The Palestinian Journalists Syndicate in the West Bank, a body dominated by Fatah loyalists, also issued a statement condemning the assaults and calling on the Palestinian leadership to hold accountable the perpetrators. Palestinian journalists, however, have become used to lip service from this institution, which is openly supportive of Abbas and his associates and serves as a mouthpiece for the Palestinian Authority.
The hypocrisy of the Palestinian Journalists Syndicate is easy to understand.
It is harder, however, to make sense of the behavior of the foreign media and international human rights groups, who essentially champion Abbas's fiefdom by ignoring its brutality.
The truth is that the Palestinian Authority is a body that has long been functioning as a dictatorship that suppresses freedom of speech and imposes a reign of terror and intimidation on Palestinian journalists and critics.

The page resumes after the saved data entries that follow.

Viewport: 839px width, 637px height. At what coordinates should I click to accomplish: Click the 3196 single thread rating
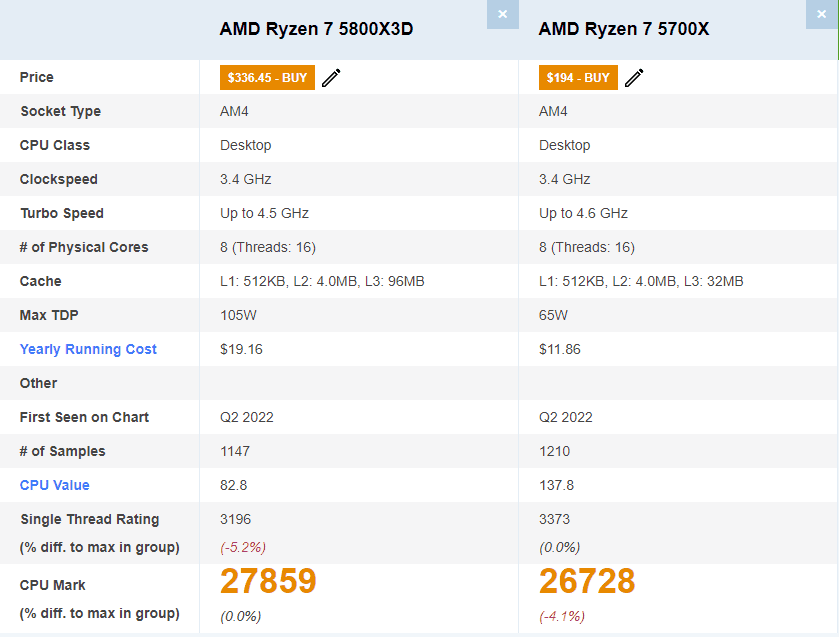[x=236, y=519]
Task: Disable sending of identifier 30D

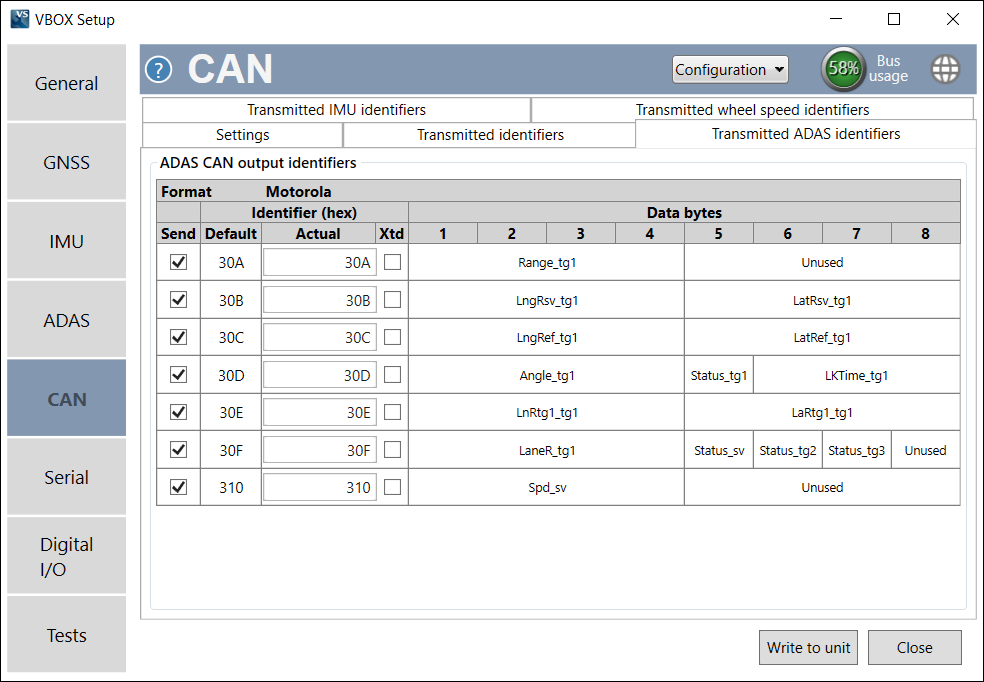Action: coord(177,375)
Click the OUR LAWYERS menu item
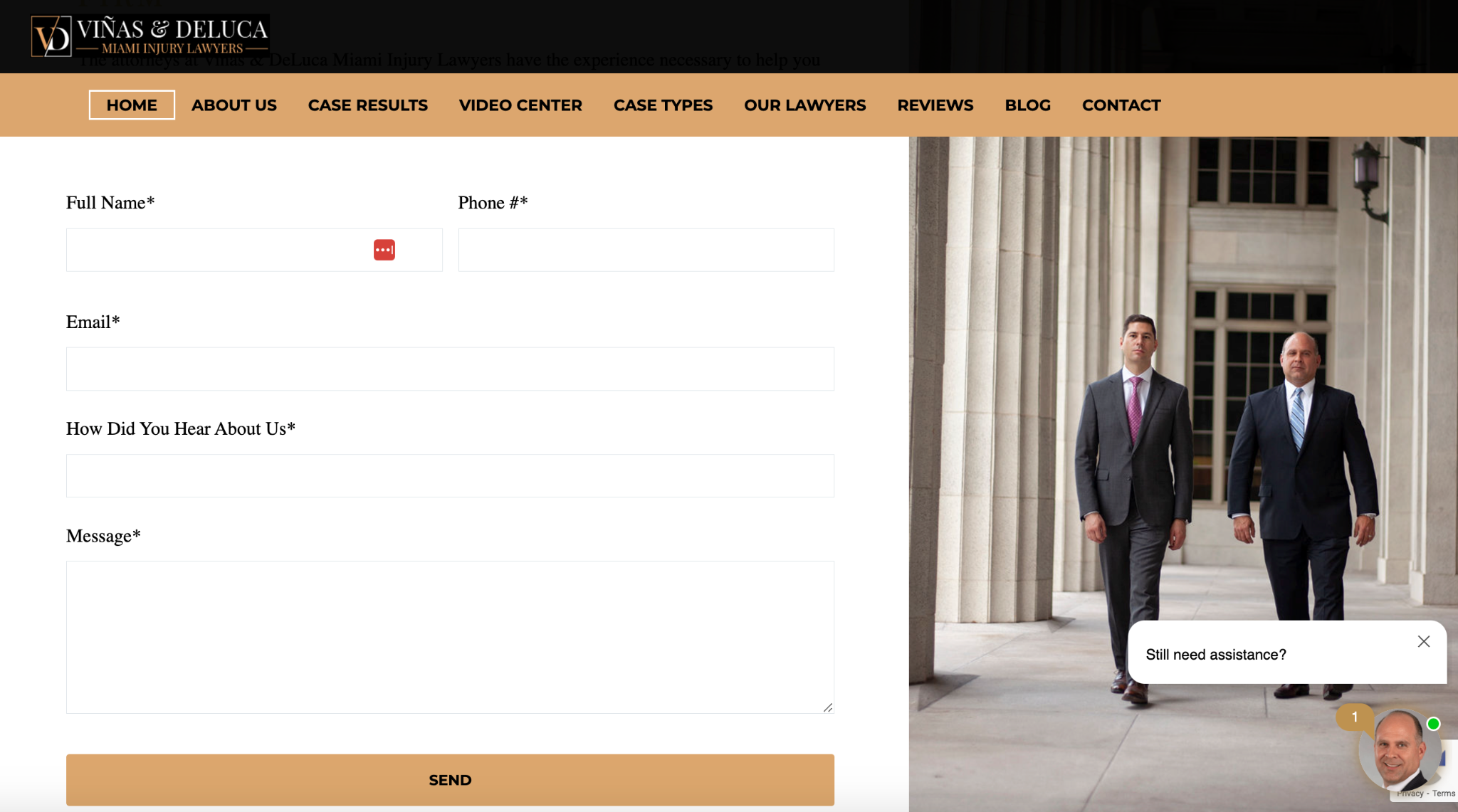 [x=805, y=105]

Today, it is the Palestinian journalists who are victims of the repression and violence. Tomorrow, it will be foreign journalists, who see these assaults but refuse to utter a word. It is only a question of time before a Western journalist is beaten on the streets of a Palestinian city. When that happens, the international media and human rights groups can look to themselves and their own biased and unprofessional behavior for answers.
Bassam Tawil, an Arab Muslim, is based in the Middle East.